Saved entries
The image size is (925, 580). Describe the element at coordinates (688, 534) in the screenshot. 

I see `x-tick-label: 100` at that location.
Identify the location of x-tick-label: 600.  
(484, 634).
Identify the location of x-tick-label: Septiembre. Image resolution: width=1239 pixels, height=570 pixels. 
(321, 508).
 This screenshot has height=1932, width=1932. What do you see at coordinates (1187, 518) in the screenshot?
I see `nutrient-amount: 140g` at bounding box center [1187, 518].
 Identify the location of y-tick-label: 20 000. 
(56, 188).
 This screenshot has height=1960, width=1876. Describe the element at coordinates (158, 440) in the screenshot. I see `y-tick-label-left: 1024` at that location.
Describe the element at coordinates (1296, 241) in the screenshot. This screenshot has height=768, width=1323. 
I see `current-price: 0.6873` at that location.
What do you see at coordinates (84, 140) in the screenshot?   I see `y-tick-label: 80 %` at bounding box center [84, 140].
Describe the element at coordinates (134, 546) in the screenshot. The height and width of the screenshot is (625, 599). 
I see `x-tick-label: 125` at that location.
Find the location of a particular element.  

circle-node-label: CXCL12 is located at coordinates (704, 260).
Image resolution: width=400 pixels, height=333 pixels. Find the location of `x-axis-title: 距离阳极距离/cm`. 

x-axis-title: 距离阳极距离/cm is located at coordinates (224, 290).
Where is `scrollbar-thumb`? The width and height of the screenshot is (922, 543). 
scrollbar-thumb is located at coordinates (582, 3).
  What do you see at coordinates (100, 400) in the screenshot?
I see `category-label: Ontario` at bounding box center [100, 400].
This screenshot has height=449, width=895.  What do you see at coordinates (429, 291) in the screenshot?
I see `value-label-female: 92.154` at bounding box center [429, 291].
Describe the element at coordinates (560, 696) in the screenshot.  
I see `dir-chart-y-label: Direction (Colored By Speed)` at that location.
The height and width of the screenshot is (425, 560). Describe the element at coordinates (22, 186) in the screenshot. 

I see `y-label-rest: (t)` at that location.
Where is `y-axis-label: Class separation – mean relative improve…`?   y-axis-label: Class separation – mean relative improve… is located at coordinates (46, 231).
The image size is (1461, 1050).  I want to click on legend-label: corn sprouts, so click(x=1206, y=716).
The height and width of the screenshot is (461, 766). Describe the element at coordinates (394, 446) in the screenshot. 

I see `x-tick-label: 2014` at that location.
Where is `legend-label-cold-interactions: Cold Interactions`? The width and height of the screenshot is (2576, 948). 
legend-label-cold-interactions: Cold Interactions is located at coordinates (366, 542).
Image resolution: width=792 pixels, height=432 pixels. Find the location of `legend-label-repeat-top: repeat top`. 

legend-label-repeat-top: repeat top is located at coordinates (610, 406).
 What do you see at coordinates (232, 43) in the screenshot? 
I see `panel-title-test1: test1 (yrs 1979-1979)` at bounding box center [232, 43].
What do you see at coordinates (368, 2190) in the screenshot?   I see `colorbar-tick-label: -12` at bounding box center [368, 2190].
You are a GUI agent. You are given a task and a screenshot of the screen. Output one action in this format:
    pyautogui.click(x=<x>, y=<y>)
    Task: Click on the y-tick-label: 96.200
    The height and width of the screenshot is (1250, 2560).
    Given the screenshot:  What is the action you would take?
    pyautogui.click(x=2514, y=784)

**TO-DO ITEM**
Present the rows above as a numbered list, leaving out any blank lines.

**TASK OUTPUT**
1. The image size is (925, 580). Describe the element at coordinates (688, 534) in the screenshot. 
2. I see `x-tick-label: 100` at that location.
3. Identify the location of x-tick-label: 600.  
4. (484, 634).
5. Identify the location of x-tick-label: Septiembre. Image resolution: width=1239 pixels, height=570 pixels. 
6. (321, 508).
7.  This screenshot has height=1932, width=1932. What do you see at coordinates (1187, 518) in the screenshot?
8. I see `nutrient-amount: 140g` at bounding box center [1187, 518].
9.  Identify the location of y-tick-label: 20 000. 
10. (56, 188).
11.  This screenshot has height=1960, width=1876. Describe the element at coordinates (158, 440) in the screenshot. I see `y-tick-label-left: 1024` at that location.
12. Describe the element at coordinates (1296, 241) in the screenshot. This screenshot has height=768, width=1323. 
13. I see `current-price: 0.6873` at that location.
14. What do you see at coordinates (84, 140) in the screenshot?   I see `y-tick-label: 80 %` at bounding box center [84, 140].
15. Describe the element at coordinates (134, 546) in the screenshot. The height and width of the screenshot is (625, 599). 
16. I see `x-tick-label: 125` at that location.
17. Find the location of a particular element.  
18. circle-node-label: CXCL12 is located at coordinates (704, 260).
19. Image resolution: width=400 pixels, height=333 pixels. Find the location of `x-axis-title: 距离阳极距离/cm`. 
20. x-axis-title: 距离阳极距离/cm is located at coordinates (224, 290).
21. Where is `scrollbar-thumb`? The width and height of the screenshot is (922, 543). 
22. scrollbar-thumb is located at coordinates (582, 3).
23.   What do you see at coordinates (100, 400) in the screenshot?
24. I see `category-label: Ontario` at bounding box center [100, 400].
25. This screenshot has height=449, width=895.  What do you see at coordinates (429, 291) in the screenshot?
26. I see `value-label-female: 92.154` at bounding box center [429, 291].
27. Describe the element at coordinates (560, 696) in the screenshot.  
28. I see `dir-chart-y-label: Direction (Colored By Speed)` at that location.
29. The height and width of the screenshot is (425, 560). Describe the element at coordinates (22, 186) in the screenshot. 
30. I see `y-label-rest: (t)` at that location.
31. Where is `y-axis-label: Class separation – mean relative improve…`?   y-axis-label: Class separation – mean relative improve… is located at coordinates (46, 231).
32. The image size is (1461, 1050).  I want to click on legend-label: corn sprouts, so click(x=1206, y=716).
33. The height and width of the screenshot is (461, 766). Describe the element at coordinates (394, 446) in the screenshot. 
34. I see `x-tick-label: 2014` at that location.
35. Where is `legend-label-cold-interactions: Cold Interactions`? The width and height of the screenshot is (2576, 948). 
36. legend-label-cold-interactions: Cold Interactions is located at coordinates (366, 542).
37. Image resolution: width=792 pixels, height=432 pixels. Find the location of `legend-label-repeat-top: repeat top`. 
38. legend-label-repeat-top: repeat top is located at coordinates (610, 406).
39.  What do you see at coordinates (232, 43) in the screenshot? 
40. I see `panel-title-test1: test1 (yrs 1979-1979)` at bounding box center [232, 43].
41. What do you see at coordinates (368, 2190) in the screenshot?   I see `colorbar-tick-label: -12` at bounding box center [368, 2190].
42. You are a GUI agent. You are given a task and a screenshot of the screen. Output one action in this format:
43.     pyautogui.click(x=<x>, y=<y>)
44.     Task: Click on the y-tick-label: 96.200
45.     The height and width of the screenshot is (1250, 2560).
46.     Given the screenshot:  What is the action you would take?
47.     pyautogui.click(x=2514, y=784)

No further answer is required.